Per molti di noi, ottenendo regolare esercizio fisico è abbastanza impegnativo. Ma può essere ancora più difficile quando hai preso fuori un mese o più.
"Quando non si è esercitato in un istante, si perdono i benefici fisici che hai costruito, in modo che possa essere difficile sapere da dove cominciare", dice Beth Leermakers, Ph.D., un consulente stile di vita certificata al LEARN Istituto per Lifestyle Management a Dallas. "E psicologicamente, si può perdere lo slancio, il che rende il riavvio ancora più intimidatorio."
Eppure, per i benefici per la salute globale, è importante tornare in gioco. Almeno camminare per 20 a 30 minuti quasi tutti i giorni della settimana, e fare ancora di più se si vuole perdere peso o mettersi in forma.
Dr. Leermakers offre i seguenti suggerimenti per tornare in pista.
Risoluzione dei problemi
Prima di rientrare un programma di esercizi, determinare perché avete smesso di lavorare in primo luogo.
Dr. Leermakers suggerisce a chiedere: "Che cosa non ha funzionato per il mio programma di allenamento in passato, non in impegni familiari o di lavoro mi impediscono di andare in palestra Ha fatto qualcosa nel mio cambiamento di programma???"
"Problema risolto per scoprire perché non hai attaccare al vostro programma di esercizio, e chiedetevi che cosa dovete fare in modo diverso questo go-round", dice.
Potrebbe essere semplice come spostare il vostro tempo di allenamento in modo che l'esercizio è più conveniente, a qualcosa di così fondamentale come attività di commutazione. Trova qualcosa che ti piace fare che si guarda avanti e può inserire nel vostro programma.

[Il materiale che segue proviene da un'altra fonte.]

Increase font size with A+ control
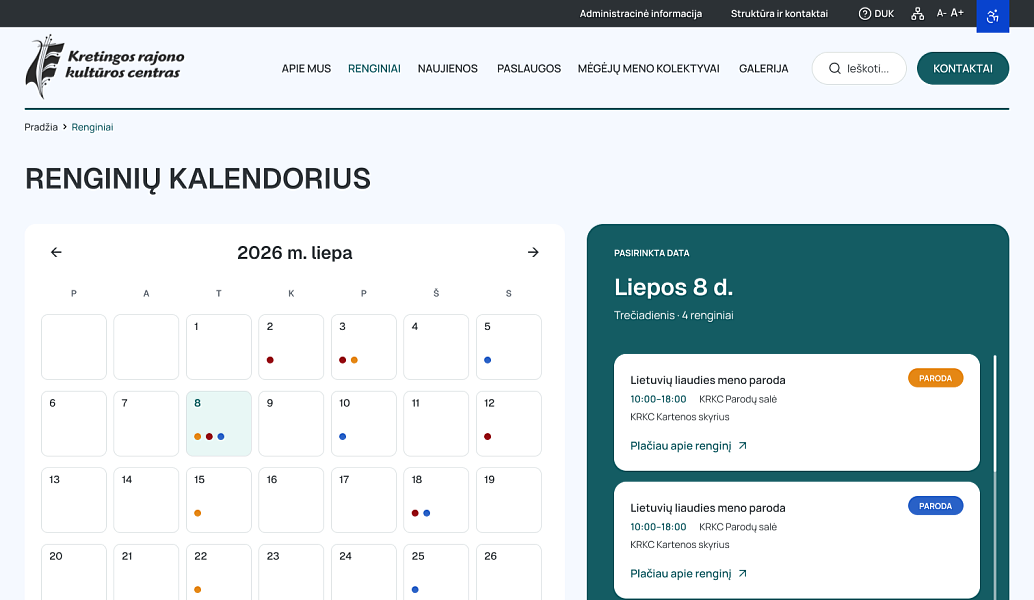 (957, 13)
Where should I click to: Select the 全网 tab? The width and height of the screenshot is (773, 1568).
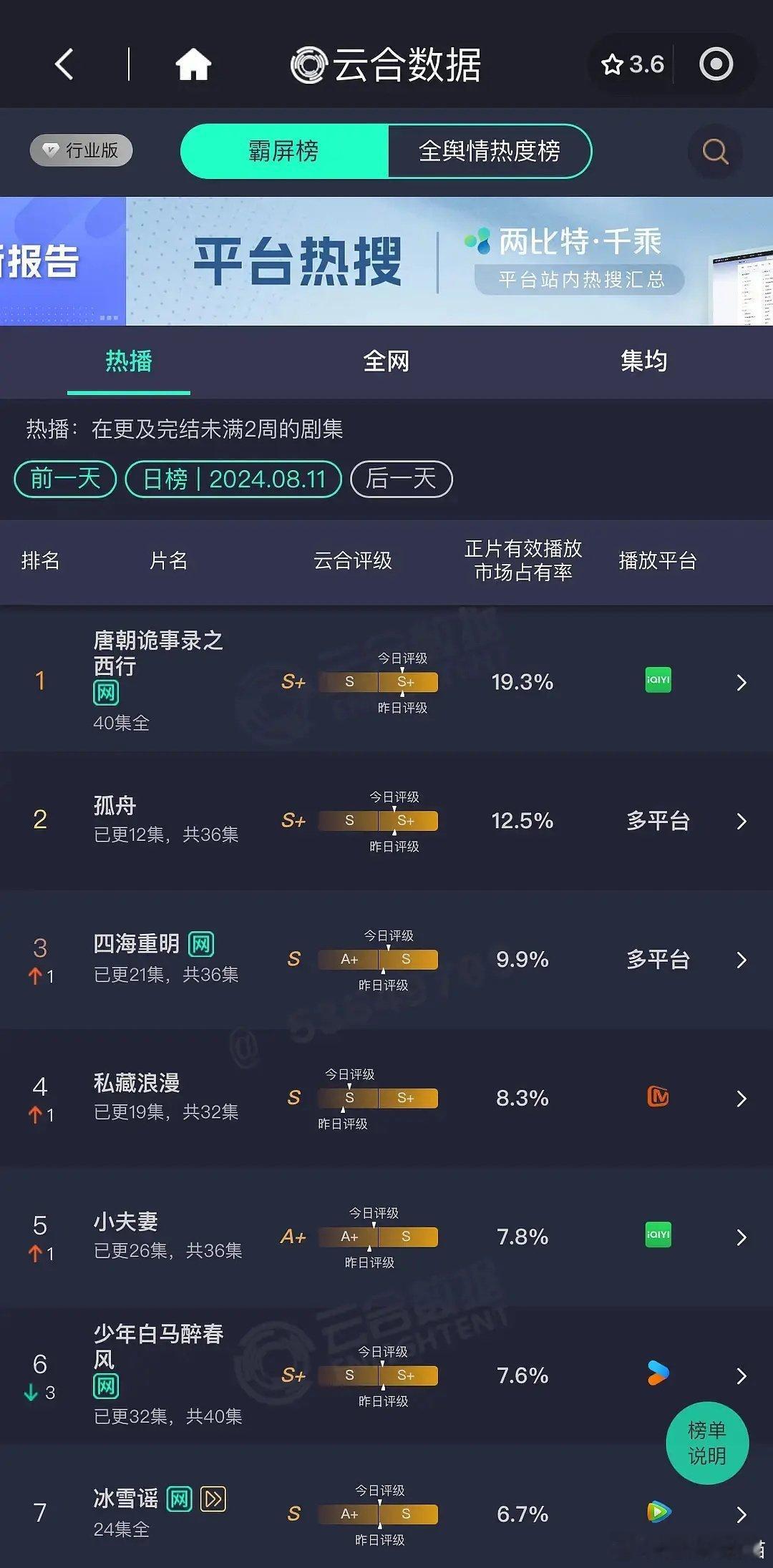click(386, 361)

Per psiche te ulteriormente, fare quello che il dottor Leermakers chiama una "analisi costi / benefici" di riprendere l'esercizio. Chiedetevi:
«Quali sono i vantaggi di essere più attivi fisicamente? Quali sono gli svantaggi?"

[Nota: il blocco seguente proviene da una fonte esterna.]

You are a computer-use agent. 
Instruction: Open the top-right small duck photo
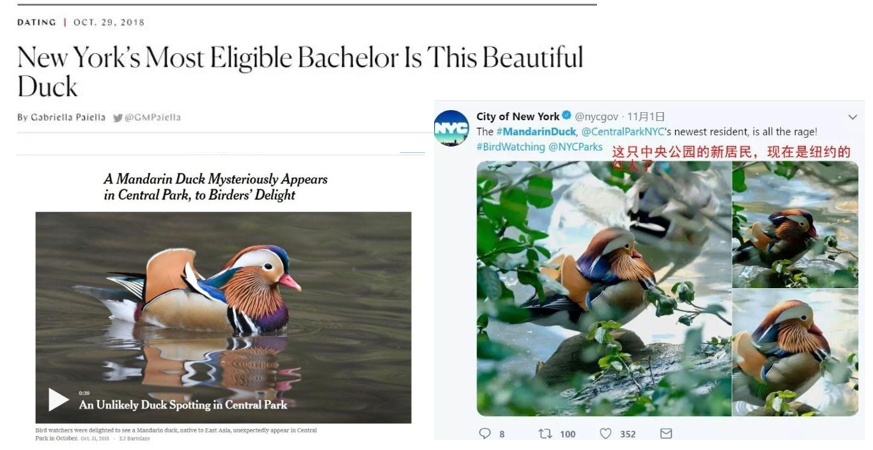coord(795,224)
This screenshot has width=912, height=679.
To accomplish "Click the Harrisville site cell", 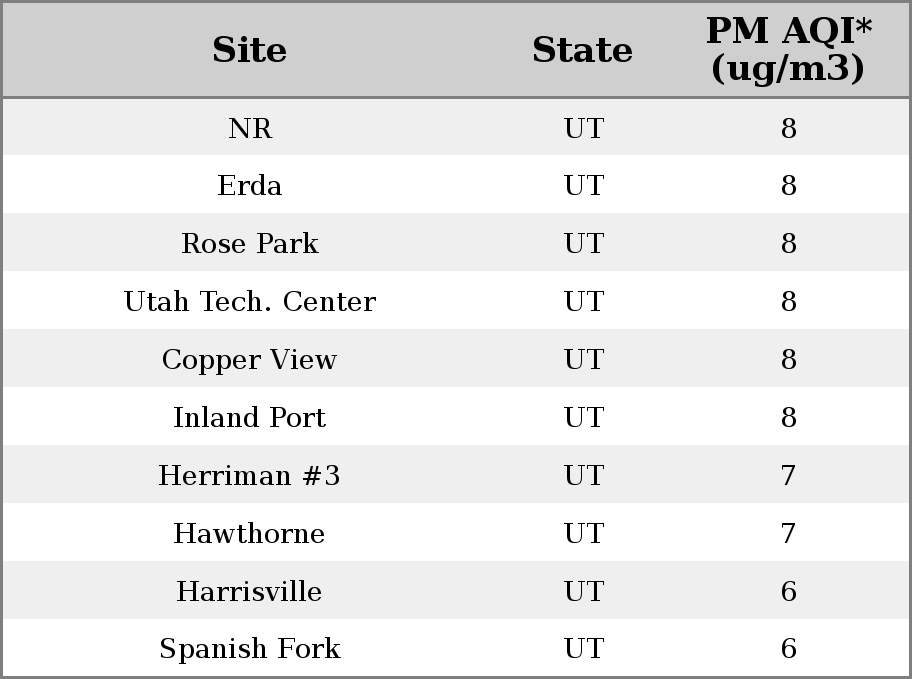I will 250,591.
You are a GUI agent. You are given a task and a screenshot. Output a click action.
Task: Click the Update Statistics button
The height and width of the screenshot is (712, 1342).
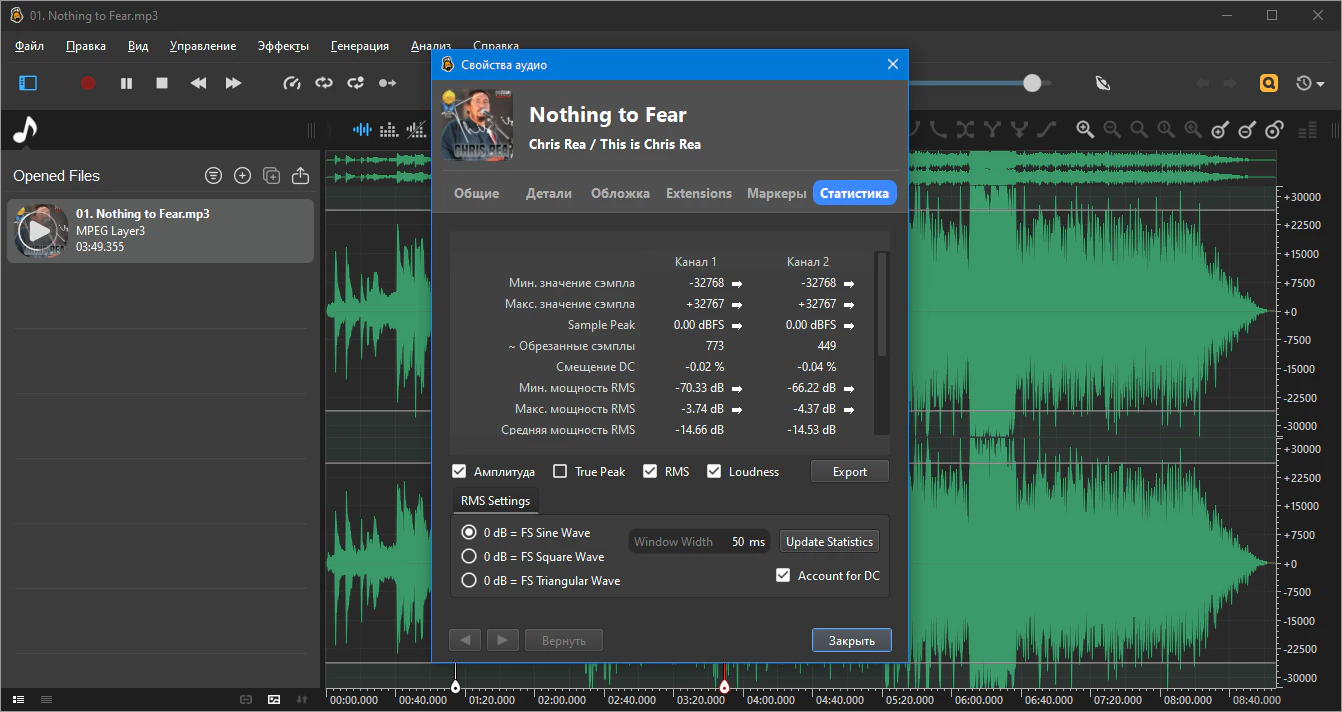[x=829, y=542]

"Quello che sappiamo è che se i costi sono superiori ai benefici, non si ha intenzione di esercitare," dice il Dott. Leermakers. "La chiave è di identificare i benefici che sono importanti per voi, come sentirsi meglio ed essere di esempio per i vostri bambini. Sovrascrivono eventuali costi."
Avvio lento
Prima di iniziare a esercitare regolarmente di nuovo, sia per mezzo di un programma di esercizio formale in palestra o sui propri, definiti piccoli, fattibili e misurabili obiettivi. Da lì, aumenta quello che fai a poco a poco - aggiunge alcuni minuti per il tempo speso sul montascale, un paio di sterline per il peso si solleva o un paio di passi a quelli si prende ogni giorno, con l'aiuto di un un passo in avanti.

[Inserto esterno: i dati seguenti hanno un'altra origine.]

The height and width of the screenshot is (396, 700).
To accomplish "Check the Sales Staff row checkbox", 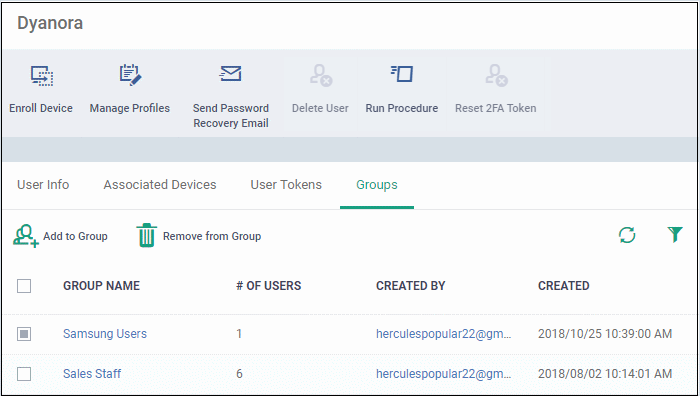I will coord(24,374).
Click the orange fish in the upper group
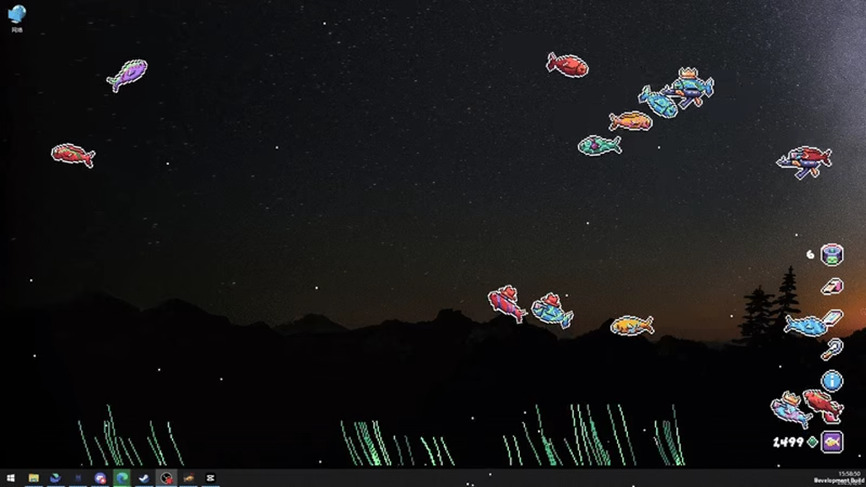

"Se lo fai troppo e troppo presto, si rischia di ferirsi e / o scoraggiato," dice il Dott. Leermakers. Obiettivo per aumentare i tempi di allenamento o peso sollevato dal 1o per cento per settimana.
Come lento si va dipende da quanto tempo sei stato fuori dalla routine di allenamento. Se siete stati fondamentalmente sedentaria per sei mesi, per esempio, il dottor Leermakers consiglia di iniziare con cinque a 10 minuti di attività aerobica e di lavoro a poco a poco il vostro senso fino a 30 minuti. Se in precedenza la forza addestrato, dovrete anche iniziare con pesi più leggeri e meno ripetizioni che hai utilizzato per fare. Prima di aggiungere il peso, aumentare le ripetizioni. Se è stato un mese o meno, non ti devi sbattere di nuovo tanto.
L'allenamento dovrebbe includere i quattro elementi del fitness: forza muscolare, resistenza muscolare, la flessibilità e la resistenza cardiovascolare, secondo l'associazione European Heart.
Segui i tuoi progressi
Per evitare la ricaduta, registrare quello che fate nella vostra agenda giornaliera o calendario, se è il tuo minuti di attività al giorno, i giorni si va in palestra, il numero di passi che hai preso in un giorno o le miglia che hai effettuato l'accesso la corsa quotidiana.
Inoltre, "mantengono le vostre scarpe da ginnastica dove si sta andando a vederli, se in auto o con la porta d'ingresso, quindi sei sempre pronto ad andare," dice il Dott. Leermakers. "E 'bello avere un ricordo visivo che l'esercizio fisico è una priorità."